As students returned to MSU’s campus this August they were relaxed, unsuspecting. Everything seemed like it was adding up to yet another typical semester. Then the news started coming in. Cities across the United States were overrun. Whole areas of the country were coated in them. Then they hit close to home. Detroit. Ann Arbor. The streets were so full of them pedestrians had to run for cover. Finally, they were on our doorstep. Spartans watched, breath catching in their throats, as the first few made their way down the Red Cedar River Trail. There was no going back. Everything would be different now. The Birds had arrived.
I approached the Bird cautiously, phone in hand. I was unsure, uneasy.
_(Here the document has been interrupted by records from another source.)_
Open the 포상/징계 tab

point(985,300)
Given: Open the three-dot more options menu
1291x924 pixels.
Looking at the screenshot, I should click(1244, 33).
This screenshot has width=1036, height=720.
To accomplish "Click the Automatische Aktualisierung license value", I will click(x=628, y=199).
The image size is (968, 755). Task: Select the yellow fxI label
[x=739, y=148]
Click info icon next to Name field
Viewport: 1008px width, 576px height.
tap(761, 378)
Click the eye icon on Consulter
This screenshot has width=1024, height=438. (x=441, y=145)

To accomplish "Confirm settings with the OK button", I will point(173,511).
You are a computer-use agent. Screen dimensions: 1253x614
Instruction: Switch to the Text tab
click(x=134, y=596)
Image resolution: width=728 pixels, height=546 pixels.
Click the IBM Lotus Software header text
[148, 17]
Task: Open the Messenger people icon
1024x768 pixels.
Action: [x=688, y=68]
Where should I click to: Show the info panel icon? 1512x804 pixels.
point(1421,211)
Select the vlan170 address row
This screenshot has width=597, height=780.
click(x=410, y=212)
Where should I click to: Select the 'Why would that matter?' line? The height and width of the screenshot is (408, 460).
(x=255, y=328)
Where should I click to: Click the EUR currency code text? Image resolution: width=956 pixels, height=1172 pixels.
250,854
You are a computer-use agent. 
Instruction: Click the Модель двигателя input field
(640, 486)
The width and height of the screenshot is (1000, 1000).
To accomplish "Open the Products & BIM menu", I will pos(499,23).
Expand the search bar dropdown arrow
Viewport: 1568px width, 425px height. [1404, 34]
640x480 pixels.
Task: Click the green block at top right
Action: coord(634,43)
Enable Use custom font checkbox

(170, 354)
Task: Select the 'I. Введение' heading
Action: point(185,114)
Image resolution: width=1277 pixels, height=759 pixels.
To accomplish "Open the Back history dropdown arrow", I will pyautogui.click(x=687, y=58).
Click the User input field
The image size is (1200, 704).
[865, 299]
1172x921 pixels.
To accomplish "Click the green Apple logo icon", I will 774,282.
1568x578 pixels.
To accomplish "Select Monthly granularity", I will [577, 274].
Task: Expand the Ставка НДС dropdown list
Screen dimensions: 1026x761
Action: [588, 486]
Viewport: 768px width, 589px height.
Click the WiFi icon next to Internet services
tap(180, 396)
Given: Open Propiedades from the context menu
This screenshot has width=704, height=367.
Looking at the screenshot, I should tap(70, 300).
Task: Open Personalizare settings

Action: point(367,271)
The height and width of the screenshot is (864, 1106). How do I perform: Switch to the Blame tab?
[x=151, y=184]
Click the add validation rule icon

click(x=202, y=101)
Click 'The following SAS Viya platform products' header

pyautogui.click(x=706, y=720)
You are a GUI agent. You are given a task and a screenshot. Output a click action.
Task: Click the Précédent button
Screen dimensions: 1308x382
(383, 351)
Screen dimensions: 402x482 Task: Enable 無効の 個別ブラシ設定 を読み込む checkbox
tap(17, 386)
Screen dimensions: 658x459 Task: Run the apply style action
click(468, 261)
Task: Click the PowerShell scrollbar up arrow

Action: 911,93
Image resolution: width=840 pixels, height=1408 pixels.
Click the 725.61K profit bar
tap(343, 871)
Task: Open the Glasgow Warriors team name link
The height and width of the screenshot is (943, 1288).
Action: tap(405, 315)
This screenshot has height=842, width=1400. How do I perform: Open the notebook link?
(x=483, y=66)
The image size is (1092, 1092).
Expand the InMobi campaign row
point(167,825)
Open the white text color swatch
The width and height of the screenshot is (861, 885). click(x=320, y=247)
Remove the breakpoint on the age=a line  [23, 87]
I had never been this close to one before. As I approached, my phone alerted it to my presence and the thing made a loud, two-tone chirping noise. I froze, but the Bird didn’t make any other moves. I closed the final inches slowly, holding out my phone so it would know I meant no harm — I just needed to get to Chem 101. It seemed to accept me, and I closed the distance, holding my phone camera over the QR code and snapping a picture. One second. Two. Success! The Bird was mine. I put up the kickstand, hopped on, and kicked off hard. Pushing the throttle down, I flew past my fellow classmates. The wind whipped past as the Bird flew me to class, and I arrived with a minute to spare. I could get used to this.
Bird is a steadily growing personal transportation company. Their vehicle of choice is the electric scooter, and they are now established in over 55 cities across the U.S. They offer users a relatively cheap option, one-dollar to start and twenty-cents a minute afterward, for getting from one place to another quickly. Despite their wild success and growth, they have their share of controversy. Some cities are beginning to ban or impound Bird scooters because of users’ abuse of sidewalk and parking laws. The scooters also have a max weight limit of 200 pounds, a fact that is conveniently buried in Bird’s rental agreement and leaves the heavier side of the population unable to partake in the transportation revolution.
Logan Ryan is a senior English major studying creative and professional writing. He enjoys spending time with his fiancée, playing video games, and cold weather. He can usually be found at his desk doing anything but writing, on his bike, or on a hike. Follow him @roganlyan on Twitter.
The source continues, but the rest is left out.